For reproducibility in the future:

query <- paste0("WITH tile_requests AS (
  SELECT
    CONCAT(year, '-', LPAD(month, 2, '0'), '-', LPAD(day, 2, '0')) AS date,
    -- anonymize for potentially sharing the dataset:
    MD5(CONCAT(client_ip, '", Sys.info()["nodename"], Sys.info()["release"], "')) AS ip_hash,
    cache_status AS cache,
    CASE
      WHEN (
        -- if we marked the request as being user, let's perform a few additional checks:
        agent_type = 'user' AND (
          -- look for URLs in UA
          user_agent RLIKE 'https?://'
          OR INSTR(user_agent, 'www.') > 0
          OR INSTR(user_agent, 'github') > 0
          -- look for email address in UA
          OR LOWER(user_agent) RLIKE '([a-z0-9._%-]+@[a-z0-9.-]+\\.(com|us|net|org|edu|gov|io|ly|co|uk))'
          -- last (but not least), check if we can't parse any useful info from UA
          OR (
            user_agent_map['browser_family'] = 'Other'
            AND user_agent_map['device_family'] = 'Other'
            AND user_agent_map['os_family'] = 'Other'
          )
        )
      ) OR agent_type = 'spider' THEN 'TRUE'
      ELSE 'FALSE'
    END AS is_automata,
    IF(referer = '', 'FALSE', 'TRUE') AS has_referrer,
    IF(user_agent = '', 'FALSE', 'TRUE') AS has_ua
  FROM wmf.webrequest
  WHERE
    webrequest_source = 'upload'
    AND year = 2017 AND month = ${month} AND day = ${day}
    AND uri_host = 'maps.wikimedia.org'
    AND http_status IN('200', '304')
    AND uri_query <> '?loadtesting'
    -- check that the request is Kartotherian tile request ('/{source}/{zoom}/{x}/{y}[@{scale}x].{format}'):
    AND uri_path RLIKE '^/([^/]+)/([0-9]{1,2})/(-?[0-9]+)/(-?[0-9]+)(@([0-9]\\.?[0-9]?)x)?\\.([a-z]+)$'
    -- check for style:
    AND REGEXP_EXTRACT(uri_path, '^/([^/]+)/([0-9]{1,2})/(-?[0-9]+)/(-?[0-9]+)(@([0-9]\\.?[0-9]?)x)?\\.([a-z]+)$', 1) != ''
    -- check for zoom:
    AND REGEXP_EXTRACT(uri_path, '^/([^/]+)/([0-9]{1,2})/(-?[0-9]+)/(-?[0-9]+)(@([0-9]\\.?[0-9]?)x)?\\.([a-z]+)$', 2) != ''
    -- check for scale:
    AND COALESCE(REGEXP_EXTRACT(uri_path, '^/([^/]+)/([0-9]{1,2})/(-?[0-9]+)/(-?[0-9]+)(@([0-9]\\.?[0-9]?)x)?\\.([a-z]+)$', 6), '1') != ''
    -- check for format:
    AND REGEXP_EXTRACT(uri_path, '^/([^/]+)/([0-9]{1,2})/(-?[0-9]+)/(-?[0-9]+)(@([0-9]\\.?[0-9]?)x)?\\.([a-z]+)$', 7) != ''
)
SELECT date, ip_hash, cache, is_automata, has_referrer, has_ua, COUNT(1) AS requests
FROM tile_requests
GROUP BY date, ip_hash, cache, is_automata, has_referrer, has_ua;\n")

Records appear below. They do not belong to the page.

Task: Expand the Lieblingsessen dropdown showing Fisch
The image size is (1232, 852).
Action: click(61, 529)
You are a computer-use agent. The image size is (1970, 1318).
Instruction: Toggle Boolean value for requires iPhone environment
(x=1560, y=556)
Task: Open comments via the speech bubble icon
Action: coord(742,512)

message("Buckle up, let's get a week's worth of data!")
results <- do.call(rbind, lapply(seq(Sys.Date() - 8, Sys.Date() - 1, "day"), function(date) {
  message("Counting sister search-referred pageviews from ", format(date, "%Y-%m-%d"), "...")
  imputed_query <- sub("${day}", lubridate::day(date), sub("${month}", lubridate::month(date), query, fixed = TRUE), fixed = TRUE)
  return(wmf::query_hive(imputed_query))
}))
message("Done counting.")
results$date <- lubridate::ymd(results$date)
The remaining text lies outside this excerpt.